6 Nov 2002 Bram   » (Master)

single sign-on protocol

Raph mentioned that we discussed single sign-on protocols, and I came up with some good ideas. I'll summarize now.

There is a single monolithic site which users maintain their login information and identity on. This is very convenient from an end user perspective, since they only have to remember one password and maintain their information in one place. It's also very appealing for web sites, since they no longer have to manage any login information or do tech support for lost passwords and the like.

Say the site which does the signon is signon.com and the site using those logins is blog.com. When a user is doing something which may require login to blog.com, they'll get a hyperlink saying 'log in', which will link to signon.com. When the user clicks on that, they'll either be prompted to set up an account on signon.com, or if they already have one and have an active session, they'll get redirected back to blog.com, where they're now logged in.

That's the end user experience, now for the technical details.

blog.com makes an http or https query in advance to get a bunch of challenge/response pairs, which are generated dynamically by signon.com. A huge number of these can be stockpiled, so the query only has to be done rarely, the only real restriction on their use is that they can only be used once each. The login hyperlink goes to (or redirects to) a url on signon.com, and includes a challenge code and callback url as GET parameters. For example, it might be http://signon.com/signon?challenge=a63f34b34d&callback=http://blog.com/login.cgi signon.com then gets the users login from their cookie, verifies their identity (either by an active session cookie or making them type in their password again) and redirects back to the callback, giving it GET parameters of the user's login identity and sha1(login + response). For example, it might be http://blog.com/login.cgi?user=bram&verify=ssonuoocrdua blog.com can then easily check that verify is the correct value, and give the user a session cookie if so.

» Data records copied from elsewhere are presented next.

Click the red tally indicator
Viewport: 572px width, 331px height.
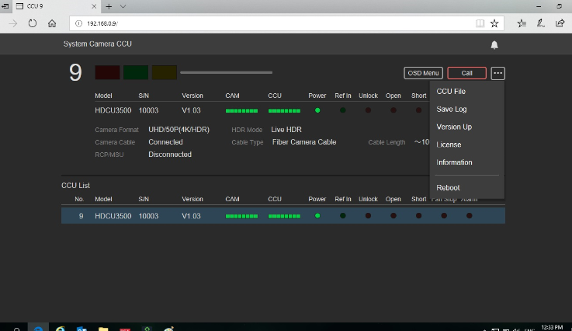(x=107, y=73)
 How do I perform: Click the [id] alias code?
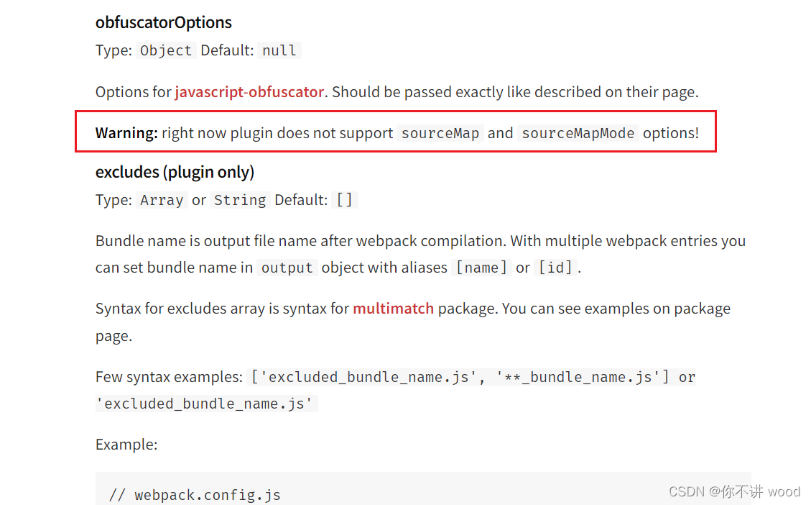pyautogui.click(x=555, y=268)
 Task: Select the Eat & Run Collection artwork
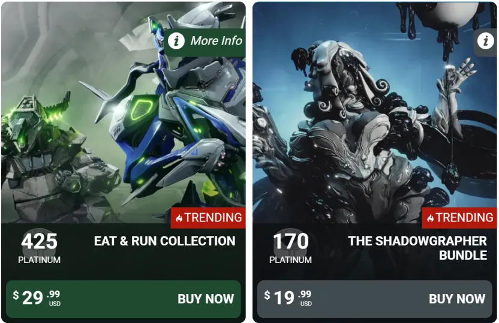[x=124, y=113]
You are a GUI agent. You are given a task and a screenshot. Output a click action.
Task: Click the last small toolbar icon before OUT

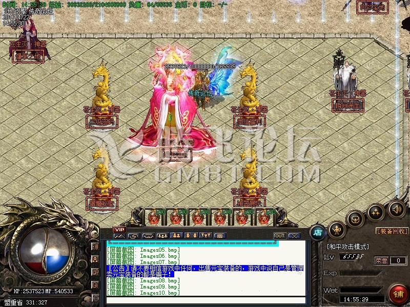pyautogui.click(x=219, y=236)
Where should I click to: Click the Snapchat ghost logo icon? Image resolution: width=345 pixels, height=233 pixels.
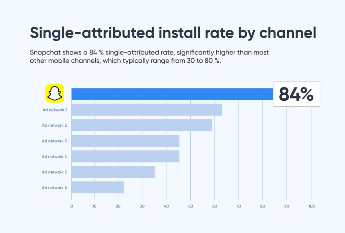55,93
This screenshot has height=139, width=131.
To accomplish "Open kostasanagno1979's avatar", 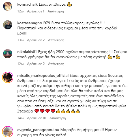I will point(8,25).
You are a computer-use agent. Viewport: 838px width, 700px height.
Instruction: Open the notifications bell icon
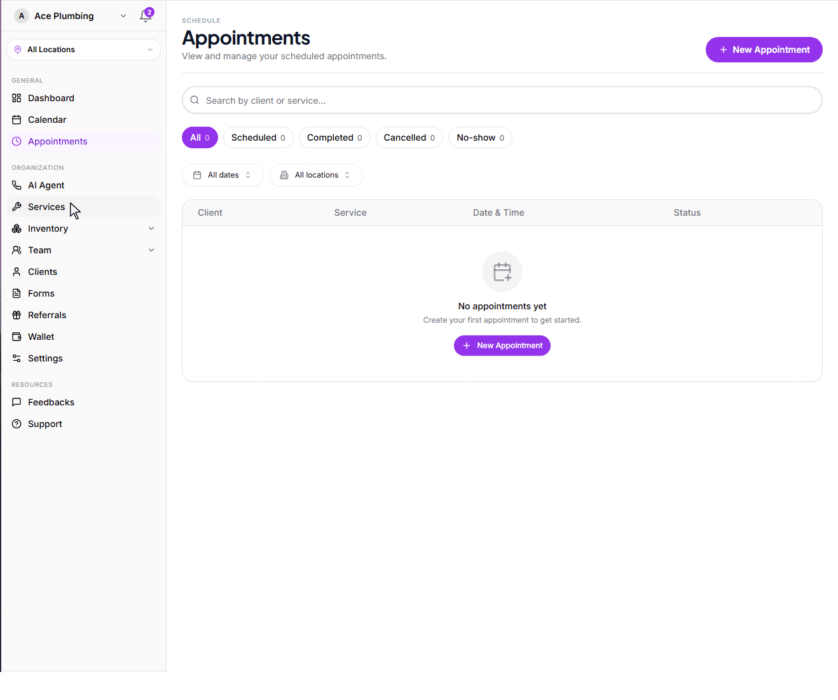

Raph suggested that for developer convenience it should be possible to send signon.com a nonce url which gets echoed back. I think this is more cleanly implemented by making signon.com notice if there are already GET parameters in the callback url, and preserving them if so. There is a special place in hell for whoever decided that the first GET parameter should have a different delimiter than the rest of them.

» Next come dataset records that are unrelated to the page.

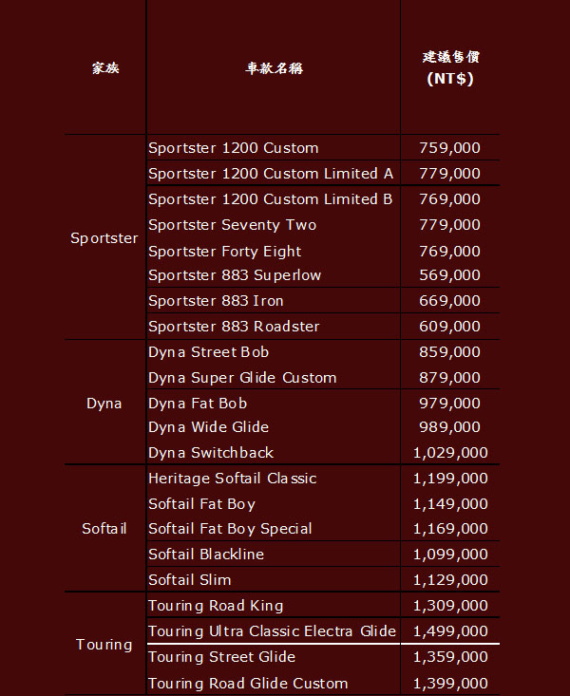
Task: Click the Sportster 883 Iron model name
Action: (x=216, y=301)
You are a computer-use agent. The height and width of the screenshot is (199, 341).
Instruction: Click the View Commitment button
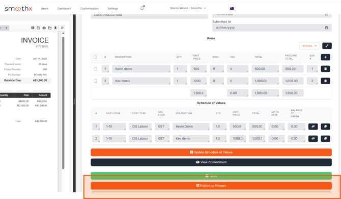point(211,162)
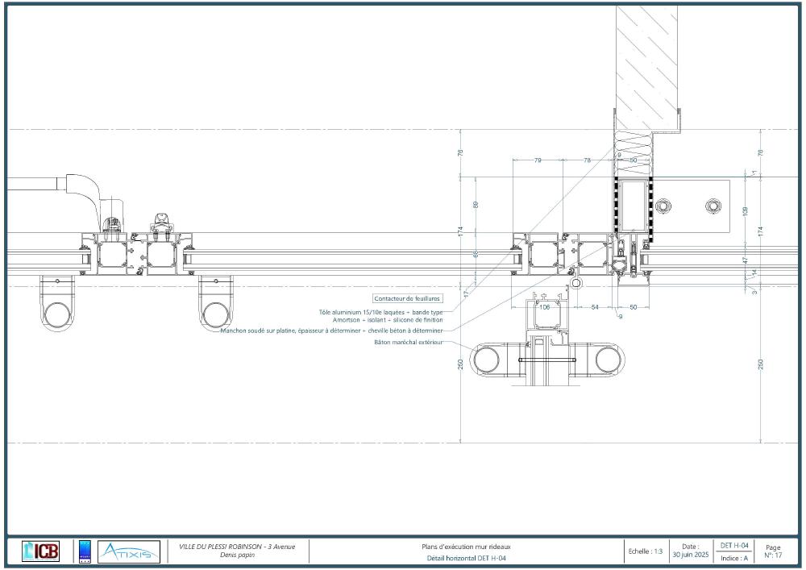Click the small circle below the mullion profile
The width and height of the screenshot is (806, 570).
[x=575, y=284]
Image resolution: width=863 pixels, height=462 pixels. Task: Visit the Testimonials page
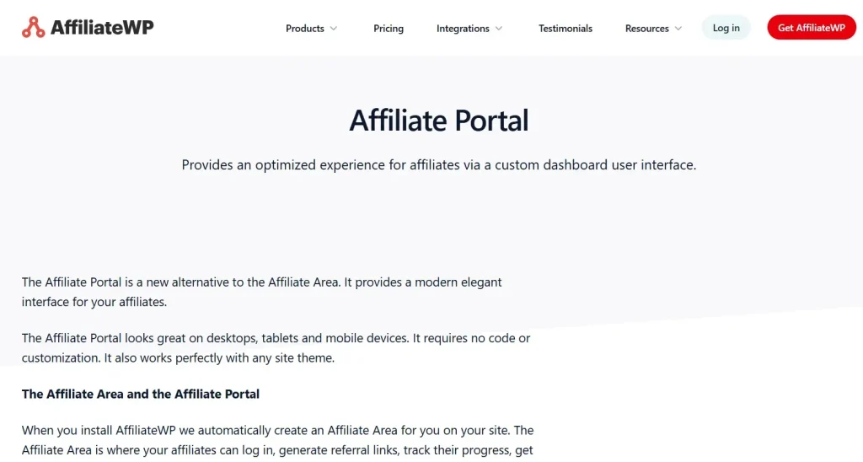[x=566, y=28]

signon.com can avoid having to store all challenge/response pairs by keeping a secret symmetric key and generating challenges at random and setting responses to be the encryption of the challenge.

I'm very happy with this protocol. It's easy to implement on all sides, and has a smooth implementation path - web sites are immediately motivated to use it because it removes the burden of account management from them. Also, blog.com has complete control over whether all requests are done by http or https, allowing them to determine their level of security pragmatically and migrate over time. signon.com doesn't even have to configure anything new to support new sites - it's simply left running. Best of all, sites using signon.com can't compromise each other no matter how insecure they are.

The main problem with this whole scheme, of course, is that it's centralized, has a single point of failure, and generally isn't very cypherpunkly. That's explicitly the model Raph asked for, out of overwhelming engineering expediency, and I agree with that sentiment - this solution is far from perfect, but it's easy, and noone's demonstrated that decentralized single signon is workable.

Bohemia

Bohemia's board size problem can be fixed with an interesting version of the swap rule - one player decides the board size, and the other decides whether they want to be the square or the bohemian. Handicaps can be given with a spread on the board size. It's possible that an even chances board size is overly large or small, experimentation is necessary.

One dimensional Bohemia is possible as well, by having the square go for arithmetic progressions. This can be done with any number of colors and length of arithmetic progression. The small van der Waerden numbers indicate that length three and two or three colors might be a bit small, but more is probably very interesting. This has the distinction of being one of the few games on a one dimensional board which isn't completely lame.

Debian

BitTorrent (which had a new release today) has the necessary files to make debs, but isn't in debian. If any debian maintainer would like to volunteer, I'd very much appreciate it. Maintenance should be easy - the dependencies are straightforward and it's written in pure Python.